*** Opening Records for processing ***

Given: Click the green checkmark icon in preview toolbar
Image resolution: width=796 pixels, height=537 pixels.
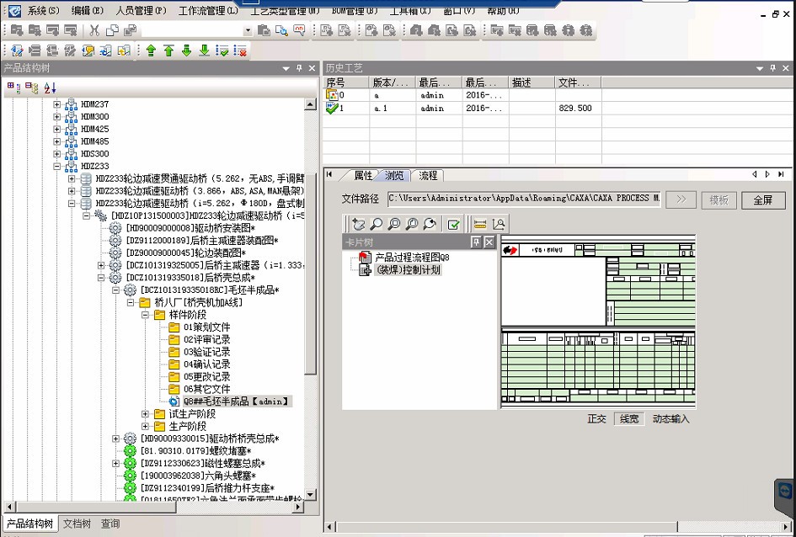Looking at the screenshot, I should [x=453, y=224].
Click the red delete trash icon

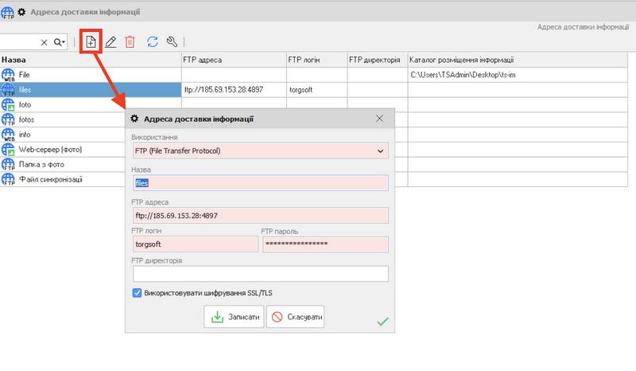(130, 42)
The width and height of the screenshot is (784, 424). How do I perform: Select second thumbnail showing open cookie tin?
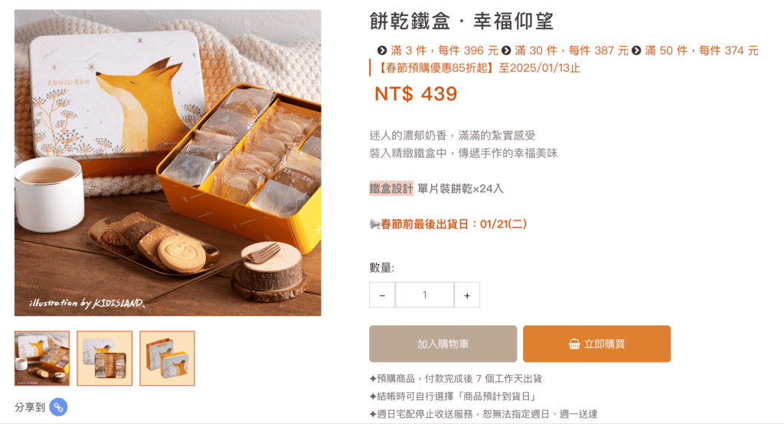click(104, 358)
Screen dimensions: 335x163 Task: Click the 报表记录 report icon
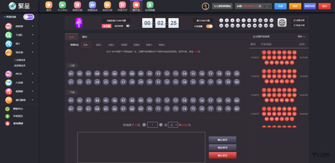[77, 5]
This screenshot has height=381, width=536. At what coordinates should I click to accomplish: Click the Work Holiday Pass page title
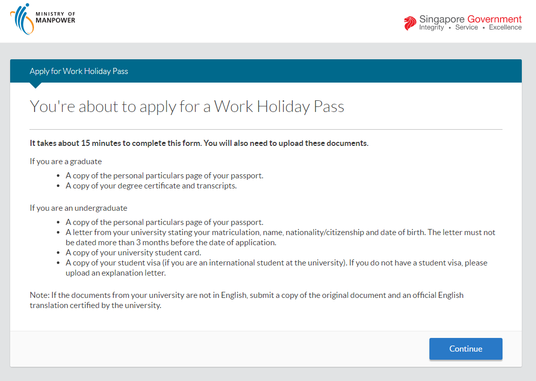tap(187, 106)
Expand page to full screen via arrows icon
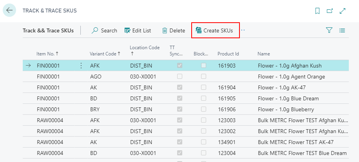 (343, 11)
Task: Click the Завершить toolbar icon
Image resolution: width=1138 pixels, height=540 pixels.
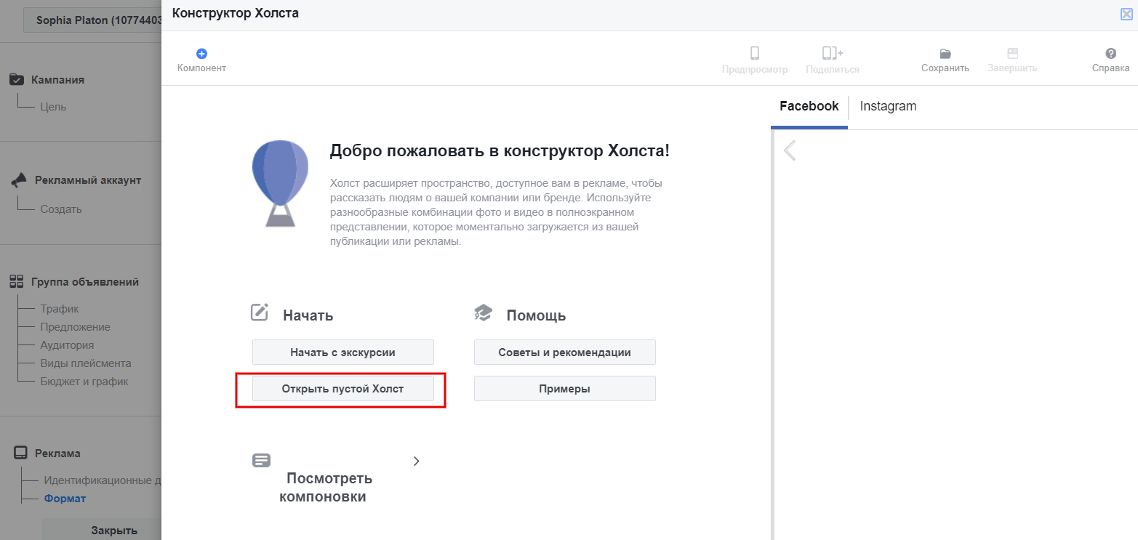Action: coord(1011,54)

*** Closing Records for processing ***
*** Opening Records for processing ***

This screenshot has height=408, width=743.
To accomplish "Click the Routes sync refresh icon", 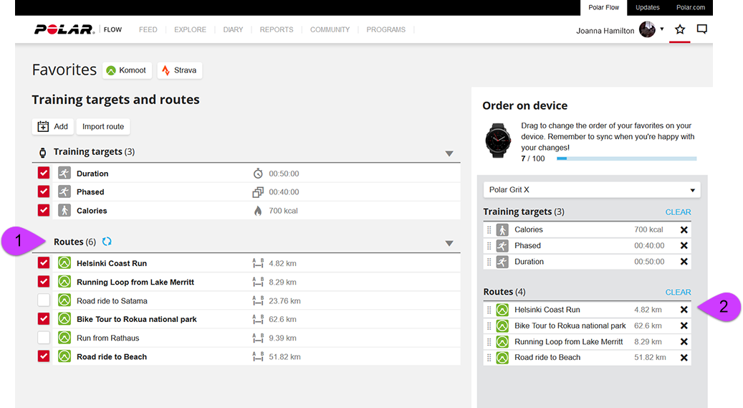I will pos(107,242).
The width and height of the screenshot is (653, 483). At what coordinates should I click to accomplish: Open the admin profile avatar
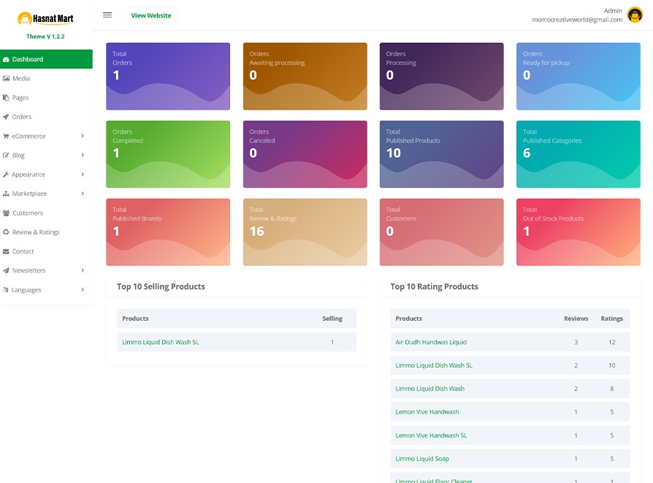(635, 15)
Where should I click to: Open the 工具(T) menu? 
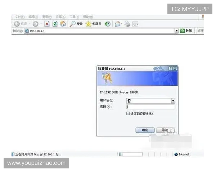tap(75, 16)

*** Closing Records for processing ***
*** Opening Records for processing ***

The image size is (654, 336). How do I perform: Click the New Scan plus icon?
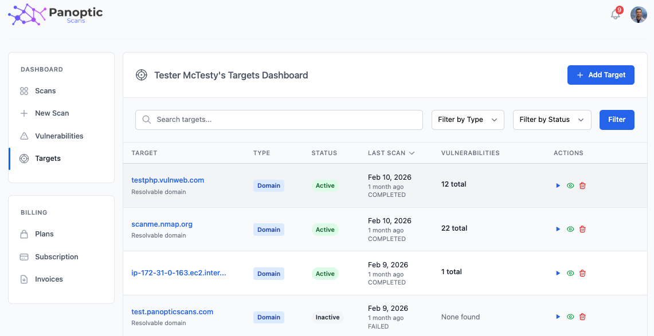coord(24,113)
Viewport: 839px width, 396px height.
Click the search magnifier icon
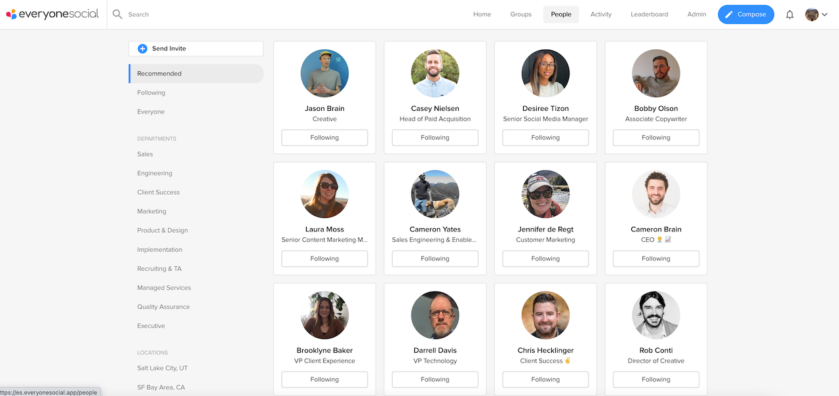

*** Closing Records for processing ***

Reproduce the entries above exactly, but only the lines between the line holding "Viewport: 839px width, 396px height." and the line holding "Click the search magnifier icon", inclusive.

Viewport: 839px width, 396px height.
Click the search magnifier icon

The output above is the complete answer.